# EL TIEMPO EN PERSONA



## JT 69 (Apr 11, 2005)

Luis Baba Nakao

Economista Tiempo para pensar En innumerables ocasiones hemos tenido que responder a la pregunta ¿qué edad tiene usted? Nos hemos sentido con algo de temor a que nuestro interlocutor nos considere o muy joven o muy maduro para conseguir una pensión, un empleo, ingresar a un local de espectáculos o ser aceptados en el colegio.

Los jóvenes en general desean aparentar más edad; las personas de edad, en cambio, desean aparentar menos edad y las mujeres más que seguros desean quedarse en los 29 años o simplemente no contestar la pregunta.
Hace unas semanas Kei Agarie, una persona a quien aprecio, me envió un texto que resumo a continuación:
Imagínese que exista un banco que cada mañana abona en tu cuenta la cantidad de S/. 86,400.

Ese extraño banco, al mismo tiempo, no arrastra tu saldo de un día para otro: cada noche borra de tu cuenta el saldo que no has gastado.
¿Qué harías? Me imagino que retirar todos los días la cantidad que no has gastado, ¿verdad?
Pues bien: cada uno de nosotros tenemos ese banco: su nombre es el tiempo.
Cada mañana ese banco abona en tu cuenta personal 86,400 segundos.
Cada noche ese banco borra de tu cuenta y da como pérdida cualquier cantidad de ese saldo que no hayas invertido en algo provechoso.
Ese banco no arrastra saldos de un día a otro, no permite sobregiros.
Cada día te abre una nueva cuenta.
Cada noche elimina los saldos del día.
Si no usas tu saldo durante el día, tú eres el que pierdes. No puedes dar marcha atrás.

No existen cargos a cuenta del ingreso de mañana: debes vivir el presente con el saldo de hoy.
Por tanto, un buen consejo es que debes invertir tu tiempo de tal manera que consigas lo mejor de salud, felicidad y éxito.
El reloj sigue su marcha… consigue lo máximo en el día.
¿Cómo saber cuál es el valor del tiempo?
Para entender el valor de un año, pregúntale a un estudiante que repitió el año.

Para poder entender al valor de un mes, pregúntale a una madre que alumbró a un bebé prematuro.
Para poder entender el valor de una semana, pregúntale al editor de un semanario.
Para poder entender el valor de una hora, pregúntales a los enamorados que esperan para encontrarse.
Para poder entender el valor de un minuto, pregúntale a un ejecutivo que perdió el vuelo y el negocio.
Para poder entender el valor de un segundo, pregúntale a una persona que estuvo a punto de tener un accidente.
Para poder entender el valor de una milésima de segundo, pregúntale al atleta que ganó la medalla de plata en las olimpiadas.
El tiempo no lo podemos guardar ni parar, sólo podemos disfrutarlo viéndole discurrir.
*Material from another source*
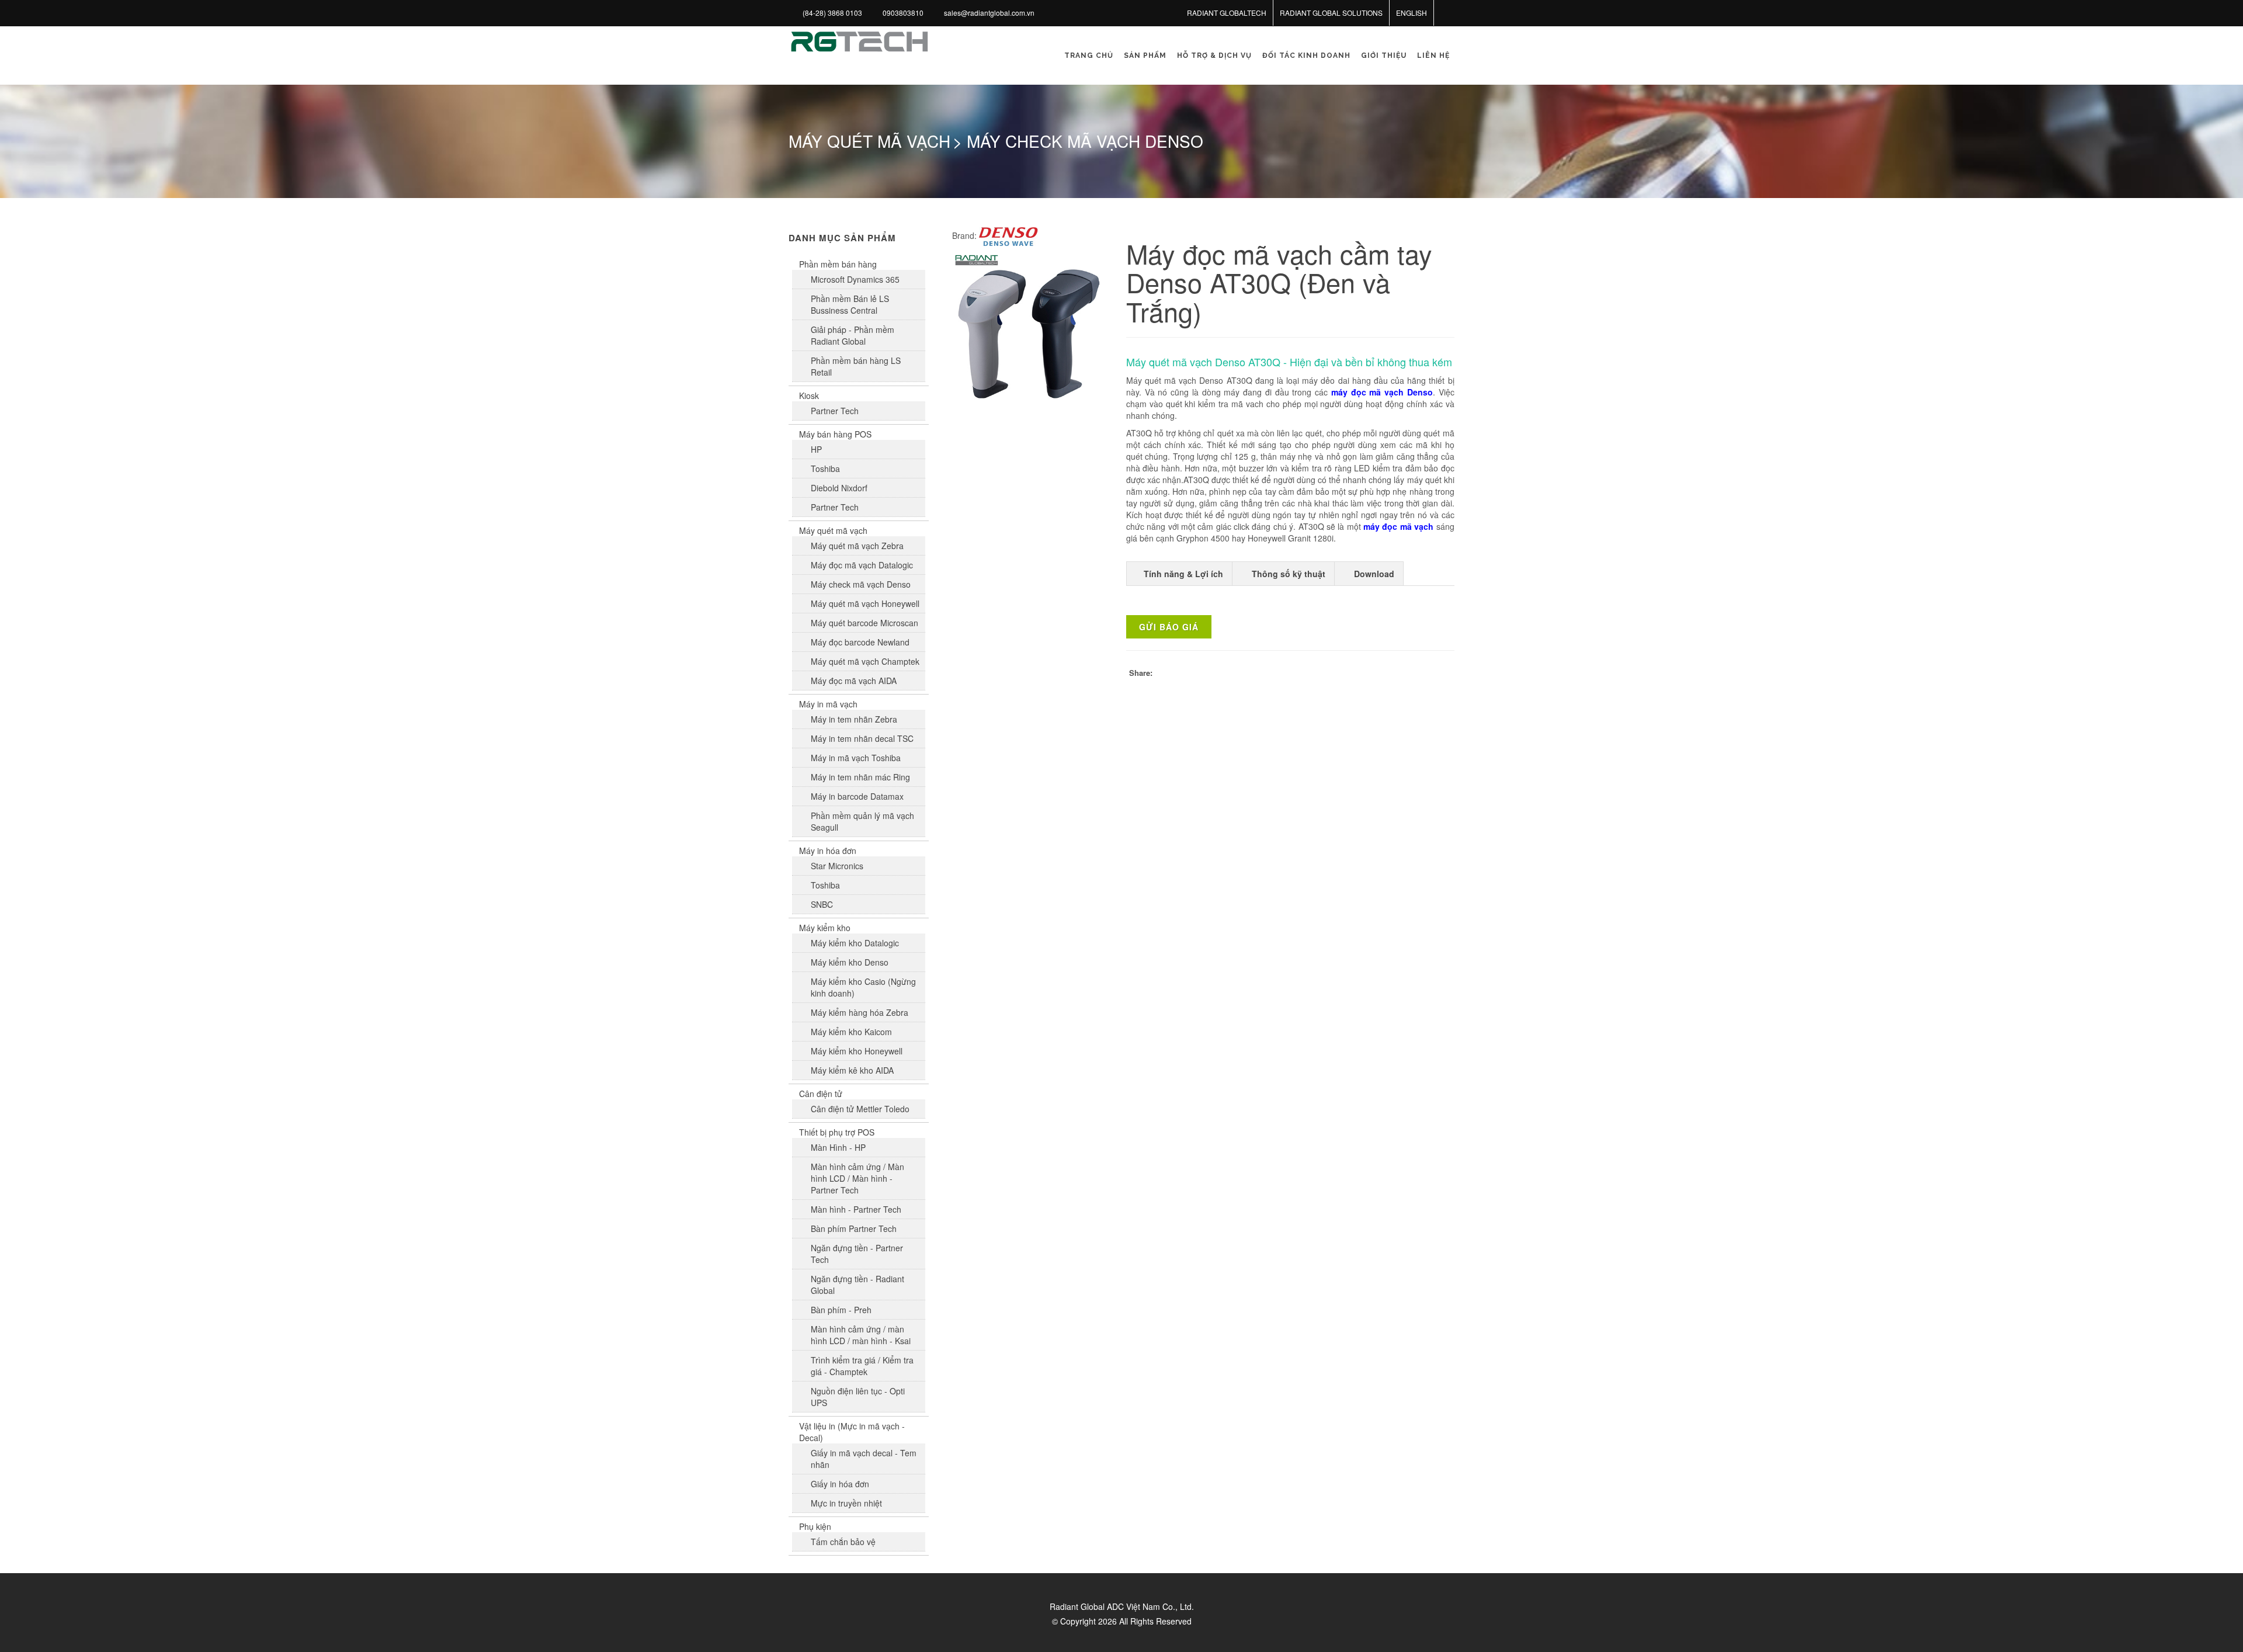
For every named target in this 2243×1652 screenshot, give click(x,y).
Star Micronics (837, 866)
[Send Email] (1442, 673)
El tiempo de felicidad no es posible que dure más que el tiempo de sufrimiento; el tiempo está expresado en días, horas y minutos, todos de una misma duración y tiene la misma duración, tanto para el rico como para el pobre.

El tiempo es uno de los tesoros más valiosos del ser humano. Sin embargo, no tiene precio, su valor depende del buen uso que hagamos para encontrar el éxito y la felicidad. ¿Los peruanos estamos haciendo buen uso de nuestro tiempo?


----------



## Juan1912 (Jul 15, 2004)

pues tal parece que solo lo dedicamos a renegar de nuestra situación pero muy pocos se ponen activos y "manos a la obra" a cambiar o tratar de cambiarlo. En vez de esperar que las cosas vengan, hay que buscarlas porque el tiempo corre y corre y no hay quien lo pare, a lo mejor cuando nos llega algo , ya es muy tarde.

Me gustó el artículo que has puesto, felicitaciones, es muy interesante tu participación en el foro


----------



## JT 69 (Apr 11, 2005)

Juan1912 said:


> pues tal parece que solo lo dedicamos a renegar de nuestra situación pero muy pocos se ponen activos y "manos a la obra" a cambiar o tratar de cambiarlo. En vez de esperar que las cosas vengan, hay que buscarlas porque el tiempo corre y corre y no hay quien lo pare, a lo mejor cuando nos llega algo , ya es muy tarde.
> 
> Me gustó el artículo que has puesto, felicitaciones, es muy interesante tu participación en el foro


Gracias..eres el primero que me felicita   
Me gustan mucho los articulos de Luis Baba Nakao y por eso lo comparto..


----------



## J Block (Feb 16, 2004)

Exactamente, yo jamas espero que un proyecto toque la puerta de mi casa, yo lo busco! Si uno quiere algo, lo busca.


----------



## JT 69 (Apr 11, 2005)

"El largo camino del amor" es otro de sus articulos que publique, creo esta una pagina atraz...para los que gusten..


----------



## El Bajopontino (Feb 17, 2005)

Muy bueno el articulo, y es verdad casi nadie valora el tiempo, al peruano le gusta dejar todo para el ultimo, Asi que muchachos a aprovechar su tiempo y no lo pierdan en este foro. Viciosos.!


----------



## JT 69 (Apr 11, 2005)

El Bajopontino said:


> Muy bueno el articulo, y es verdad casi nadie valora el tiempo, al peruano le gusta dejar todo para el ultimo, Asi que muchachos a aprovechar su tiempo y no lo pierdan en este foro. Viciosos.!


Jajajajaja :laugh:


----------